The history of China's post-Mao economic reform has provided interesting material against which to test the Rights Hypothesis. Two features of that history in particular stand out. First, the institutions by which rights are enforced, in particular courts, are perceived to be weak, and thus rights are perceived to be unenforceable. (It is perception, which determines whether persons are willing to invest and make deals, that counts for purposes of the Rights Hypothesis.) Second, China has indeed enjoyed substantial economic growth in recent years.

There are many ways to interpret these observations. First, the hypothesis could be right and the observation of weak legal institutions wrong: rights are enforced in the system, but in a way that is not immediately apparent. Second, the hypothesis could be right and the observation of growth wrong: either the statistics are misleading, or growth is actually low relative to what it would have been with stronger legal institutions. Third, the hypothesis could simply be wrong: there is no strong link between legal institutions and economic growth.
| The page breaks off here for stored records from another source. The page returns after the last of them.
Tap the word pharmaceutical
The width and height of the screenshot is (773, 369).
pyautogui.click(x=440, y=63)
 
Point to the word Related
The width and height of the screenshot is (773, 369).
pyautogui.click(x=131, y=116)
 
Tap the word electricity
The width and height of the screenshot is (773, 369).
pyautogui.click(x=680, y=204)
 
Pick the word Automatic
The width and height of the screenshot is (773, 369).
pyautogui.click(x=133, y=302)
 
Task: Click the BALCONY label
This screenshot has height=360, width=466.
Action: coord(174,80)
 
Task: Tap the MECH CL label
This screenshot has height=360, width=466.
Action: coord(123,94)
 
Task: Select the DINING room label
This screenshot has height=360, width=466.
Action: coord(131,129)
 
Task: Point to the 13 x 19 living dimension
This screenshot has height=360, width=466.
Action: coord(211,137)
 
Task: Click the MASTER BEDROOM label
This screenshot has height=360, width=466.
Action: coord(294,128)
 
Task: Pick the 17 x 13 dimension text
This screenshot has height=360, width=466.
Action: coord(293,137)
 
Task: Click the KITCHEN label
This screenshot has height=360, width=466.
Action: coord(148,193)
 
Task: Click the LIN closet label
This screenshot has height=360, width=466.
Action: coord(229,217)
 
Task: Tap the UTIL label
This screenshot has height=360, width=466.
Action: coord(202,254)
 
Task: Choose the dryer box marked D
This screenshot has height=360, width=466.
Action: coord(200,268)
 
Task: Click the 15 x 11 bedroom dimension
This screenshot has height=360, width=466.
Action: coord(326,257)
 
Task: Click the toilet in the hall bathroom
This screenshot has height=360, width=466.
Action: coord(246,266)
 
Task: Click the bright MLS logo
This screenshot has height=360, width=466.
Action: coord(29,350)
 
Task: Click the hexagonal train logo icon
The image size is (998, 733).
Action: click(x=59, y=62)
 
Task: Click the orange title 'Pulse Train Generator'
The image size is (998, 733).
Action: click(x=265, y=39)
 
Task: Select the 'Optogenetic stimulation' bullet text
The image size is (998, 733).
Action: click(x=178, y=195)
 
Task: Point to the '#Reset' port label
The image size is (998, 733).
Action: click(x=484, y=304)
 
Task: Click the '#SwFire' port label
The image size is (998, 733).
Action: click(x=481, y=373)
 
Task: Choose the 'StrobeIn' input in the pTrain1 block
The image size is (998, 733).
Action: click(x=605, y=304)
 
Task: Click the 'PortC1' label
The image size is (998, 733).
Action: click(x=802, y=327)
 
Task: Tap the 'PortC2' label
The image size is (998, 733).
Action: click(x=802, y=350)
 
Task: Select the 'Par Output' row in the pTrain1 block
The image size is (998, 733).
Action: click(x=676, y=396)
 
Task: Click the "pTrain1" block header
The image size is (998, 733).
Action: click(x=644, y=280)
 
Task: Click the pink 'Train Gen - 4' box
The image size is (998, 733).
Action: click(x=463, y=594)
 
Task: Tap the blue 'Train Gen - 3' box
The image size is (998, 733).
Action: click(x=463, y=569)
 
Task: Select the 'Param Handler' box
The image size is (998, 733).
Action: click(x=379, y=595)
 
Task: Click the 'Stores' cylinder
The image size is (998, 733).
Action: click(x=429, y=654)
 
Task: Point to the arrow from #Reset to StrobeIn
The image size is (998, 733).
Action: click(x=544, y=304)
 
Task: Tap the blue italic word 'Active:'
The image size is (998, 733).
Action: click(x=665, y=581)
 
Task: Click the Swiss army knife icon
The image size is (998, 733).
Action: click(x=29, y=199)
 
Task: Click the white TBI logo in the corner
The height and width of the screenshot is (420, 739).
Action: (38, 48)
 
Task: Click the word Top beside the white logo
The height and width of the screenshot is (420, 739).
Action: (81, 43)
Each of the above interpretations has a certain plausibility. On the other hand, they cannot all be correct. In this paper I propose an understanding of Chinese legal institutions and their impact on economic transactions (and on investment in particular) that will allow us, if not to reconcile, at least to refine these different interpretations to make them less mutually inconsistent. More broadly, I will propose a reformulation of the Rights Hypothesis that retains the emphasis on security of property but substantially downgrades the importance of a formal legal system that provides effective enforcement of contract rights.